In MoneyHash, an Account is a distinct financial entity within your overall ecosystem. It can represent a specific business unit, a subsidiary, or any division requiring its own separate financial structure. Each Account maintains its own set of connections, payment defaults, flows, and risk rules—essentially operating as an isolated environment under your organization.

Benefits of Using Accounts

  • Separate Financial Data: Keep transactions, reports, and other financial details confined to one business unit or entity, ensuring clean data separation and privacy.
  • Streamline Workflows: Configure payment methods and risk management settings uniquely per Account. This flexibility improves process efficiency and control.
  • Enhance Security: Isolate financial operations so that sensitive data for one unit or subsidiary remains accessible only to authorized users.

Examples of using Accounts

You can utilize different accounts for various purposes tailored to your company's needs. For instance, you can employ them to differentiate between:

  • Geographic locations: Streamline financial management by categorizing transactions and revenue streams according to specific geographic locations.
  • Platforms: Organize your finances by separating transactions related to different online platforms or sales channels.
  • Sub-merchants: Create accounts representing sub-merchants or partners to manage their transactions independently.
  • Testing purposes: Set up dedicated accounts for testing and development to ensure your payment processes are thoroughly tested without affecting live transactions.

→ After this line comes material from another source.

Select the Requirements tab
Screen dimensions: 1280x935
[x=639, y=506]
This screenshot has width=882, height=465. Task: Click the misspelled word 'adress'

Using accounts in these ways enhances your financial organization and enables you to efficiently manage and analyze various aspects of your business.

Supported Currencies in an Account

Supported currencies in a MoneyHash Account are dynamic. As you add different connections to an Account, the currencies those connections support automatically become available under that Account. This means you don't have to manage currency lists separately—simply add the relevant connection, and any currencies supported by that connection inherit into the Account.

Account Payment Methods

Payment methods work similarly to currencies. Once you connect a provider to your Account and enable certain payment methods in that provider's configuration, those methods become available within the Account. If you deactivate or remove a payment method at the connection level, it will cease to be offered in the Account.

Accounts & Organizations in Test and Live Modes

In MoneyHash, Test and Live modes apply to entities like payment flows or transactions, but not to Organizations or Accounts themselves. You have a single Organization and the same set of Accounts across both modes. This means the same Account can simultaneously handle test transactions (for experimentation or QA) and live transactions (for real money) through different flows or connections, without duplicating the Account structure.